De Luiz Francisco Rebello, publicada, em 1954, no volume coletivo Encontro, a peça O Dia Seguinte foi reeditada no primeiro volume de Teatro do autor, com O Mundo Começou às 5 e 47 e Alguém Terá que Morrer, em 1959. Vindo a ser objeto de várias traduções e sucessivas representações no estrangeiro, a sua estreia no Teatro Nacional, em 1952, foi proibida pela censura, sendo representada apenas em 1963, depois de ter sido levada à cena em Paris, em Espanha, no Brasil, na Bélgica e em Israel. No posfácio a Teatro I, o autor integra o texto numa fase "experimental" que atravessou entre 1946 e 1951, considerando O Dia Seguinte a sua peça preferida por ser a que realiza melhor a sua conceção de teatro: "Partindo de uma base realista, mas voltando deliberadamente as costas a todo o realismo literal de superfície; procurando captar a vida na sua totalidade, e por isso misturando propositadamente o real e o imaginário, o que foi e o que poderia ter sido; situando as personagens num mundo acima do espaço e do tempo que é, ou pretende ser, a transposição mítica do mundo fechado em que vivemos - O Dia Seguinte vale, pelo menos, como documento de uma época batida por todos os desesperos e rica de todas as promessas." (cf. posfácio a Teatro I, 1959, p. 225). Depois de a vida lhes ter tirado tudo, "amor, confiança, coragem", não vendo nenhuma solução para a sua miséria, um jovem casal decide suicidar-se, dizendo não a uma vida que não traria futuro ao filho que em breve iria nascer.
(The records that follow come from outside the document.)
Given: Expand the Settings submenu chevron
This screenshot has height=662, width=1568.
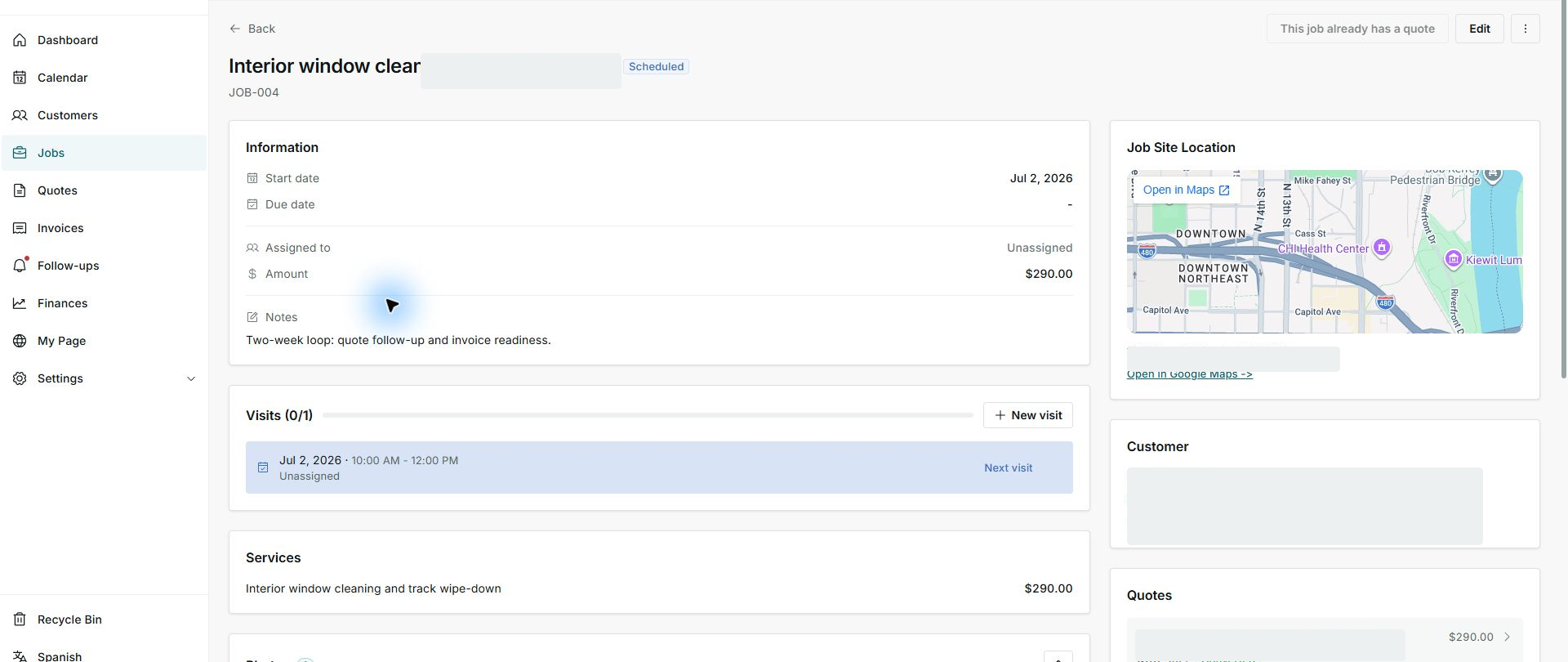Looking at the screenshot, I should [191, 378].
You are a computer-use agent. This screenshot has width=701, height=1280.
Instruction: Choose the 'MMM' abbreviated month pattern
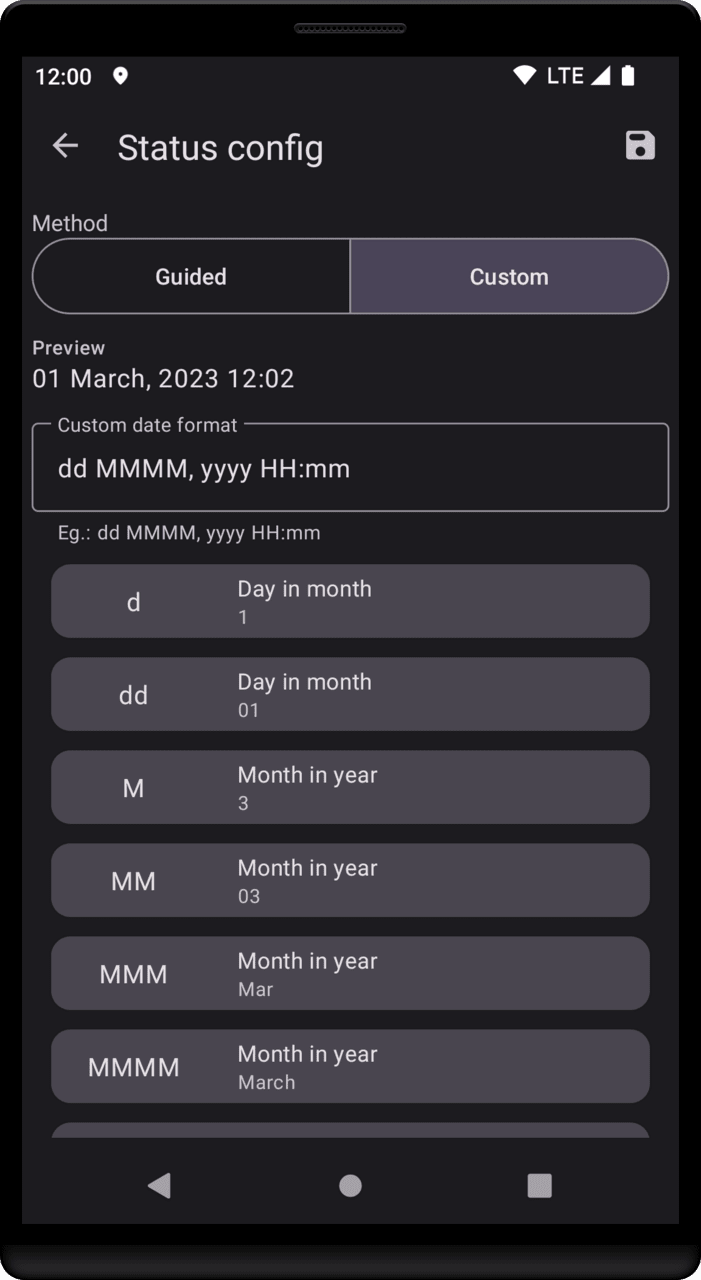350,973
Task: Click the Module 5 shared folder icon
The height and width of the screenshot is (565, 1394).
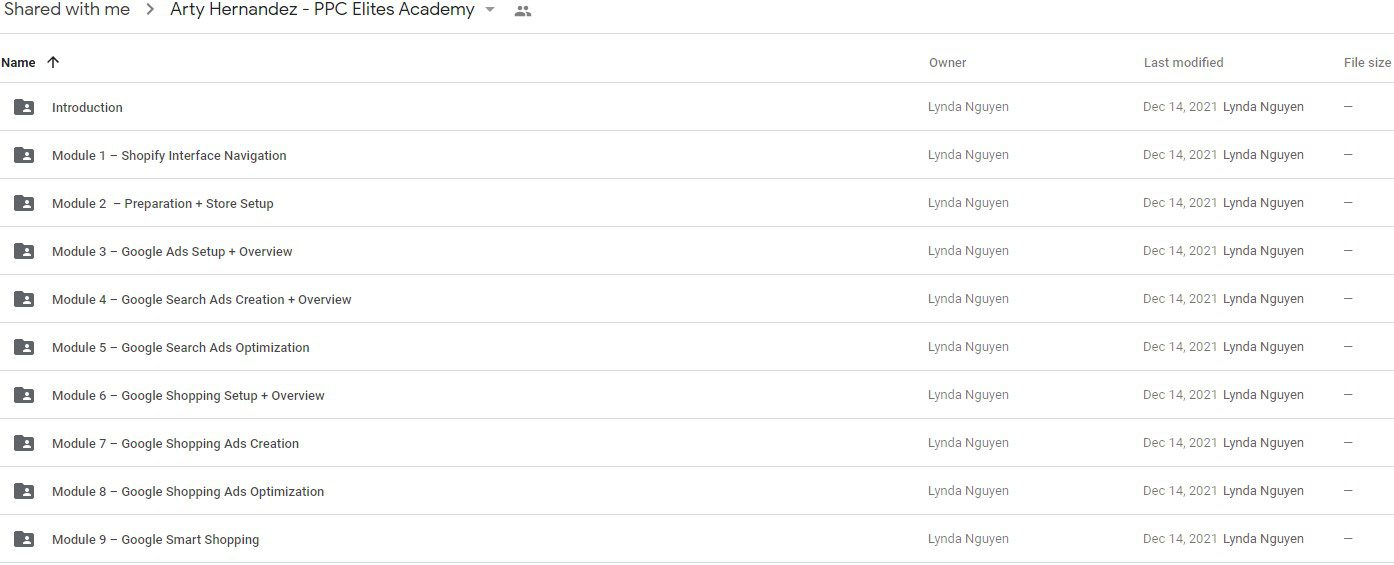Action: point(24,347)
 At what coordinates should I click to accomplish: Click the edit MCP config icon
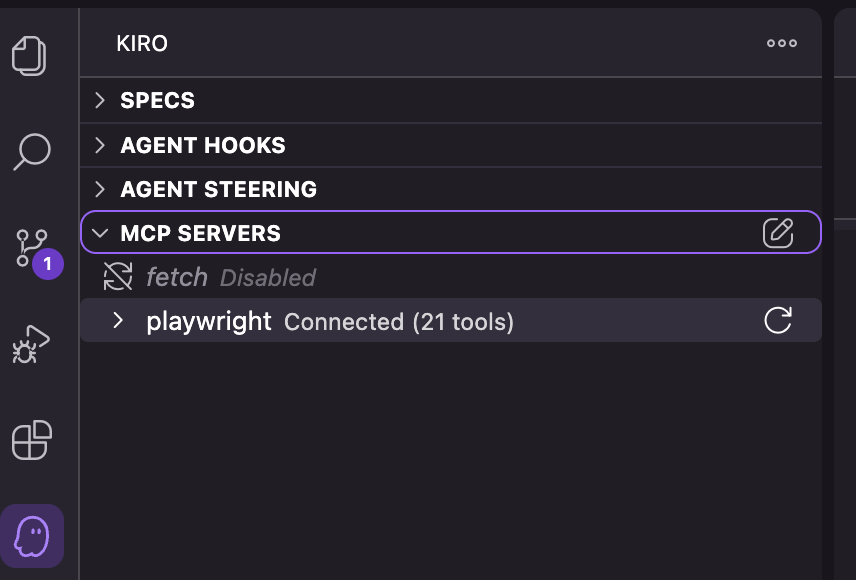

Depois da morte, são julgados e acusados de traição por não terem feito "do próprio desespero uma razão para lutar". As cenas retrospetivas e as visões de acontecimentos que não ocorreram porque as personagens com a sua desistência os impediram, a introdução de personagens hipotéticas pautam a noite que conduzirá ao "dia seguinte" e ao fim de "tudo o que foi e tudo o que não chegou a ser... tudo o que nunca será". Deste modo, o "dia seguinte a que alude o título da (...( peça não é apenas o primeiro dia da morte dos seus protagonistas - mas o primeiro dia da vida que eles não souberam ou não lhes pareceu possível viver" (cf. posfácio a Teatro I, 1959, p. 225).